The Maryland Terrapins (18-12) have nearly driven their exasperated fans to an early grave this season.
Their early victory over then-No. 5 Michigan State gave us fearless freaks some renewed faith in our mighty Terps.
Then, we were rudely awakened from our pleasant dreams to a cold, harsh reality.
Since that convincing 80-62 shellacking of the Spartans, the Terrapins have managed just one win against a nationally-ranked opponent.
Granted, this was a monster triumph against ACC rival North Carolina, ranked No. 3 at the time.
Junior Greivis Vasquez scored a career-high 35 points on 13-of-24 shooting in the 88-85 upset on Feb. 21.
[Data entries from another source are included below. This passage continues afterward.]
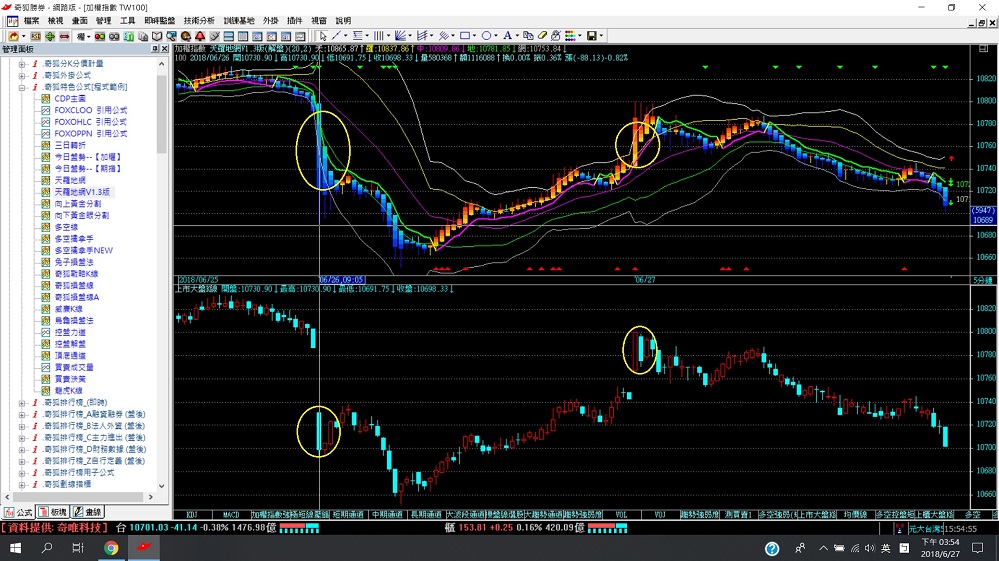Open the color palette picker in the toolbar
The height and width of the screenshot is (561, 999).
(570, 36)
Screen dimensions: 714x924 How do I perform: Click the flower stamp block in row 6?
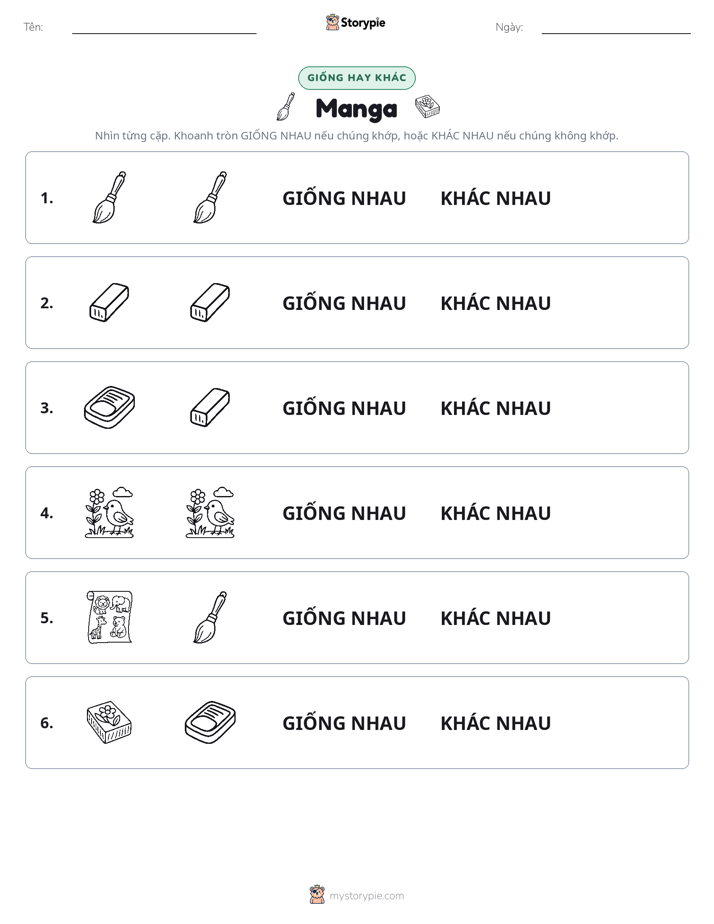point(110,722)
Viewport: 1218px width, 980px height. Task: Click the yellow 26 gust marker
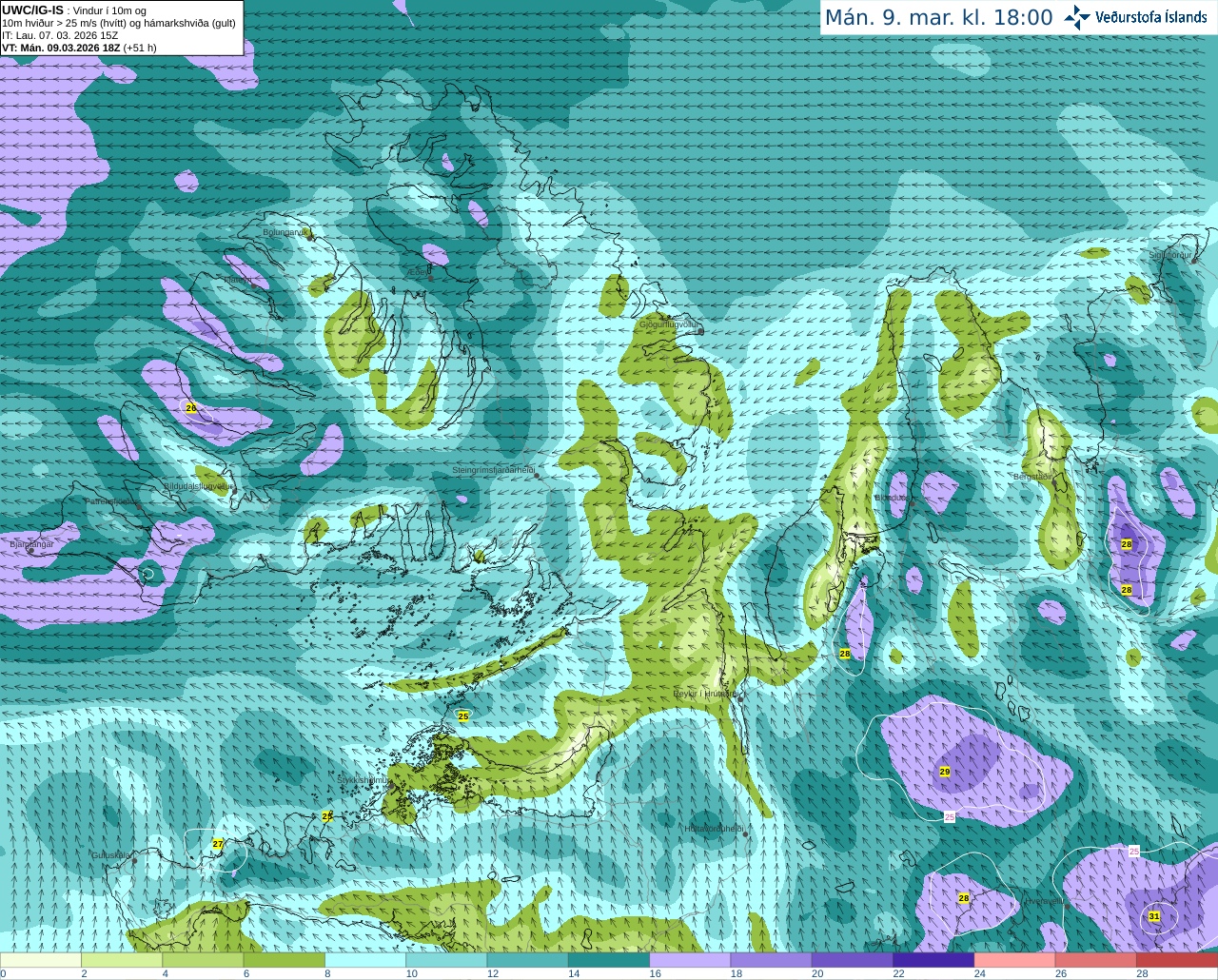tap(190, 408)
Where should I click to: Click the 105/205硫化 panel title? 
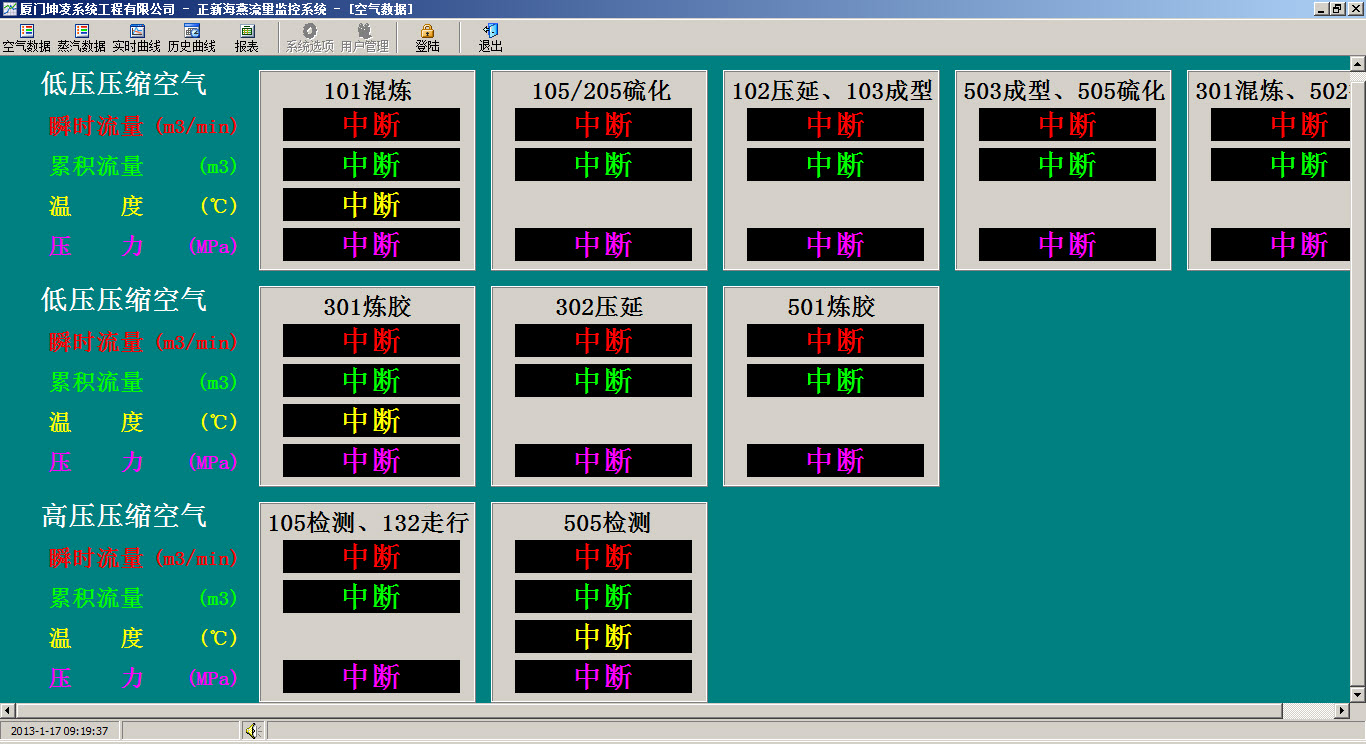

But instead of solidifying after that hard-earned win, the Terrapins have firmly entrenched themselves in the ranks of “bubble” teams, those hoping to impress the NCAA selection committee with a meaningful run through a conference tournament.
Maryland recently lost another tough game, this time to conference bottom-feeder Virginia (10-17) on Saturday.
Virginia’s Mamadi Diane hit a tie-breaking three-pointer with time running down, and it proved to be the game-winning basket in the Cavaliers’ 68-63 win.
To add insult to injury, Diane has been a bench player for much of the season.
But here, he went 3-of-4 from three-point range and finished the game with 23 points on 7-of-12 shooting.
The most troubling trend for the Terrapins has been their lack of aggressive play against the zone defenses instituted by their opponents in recent games.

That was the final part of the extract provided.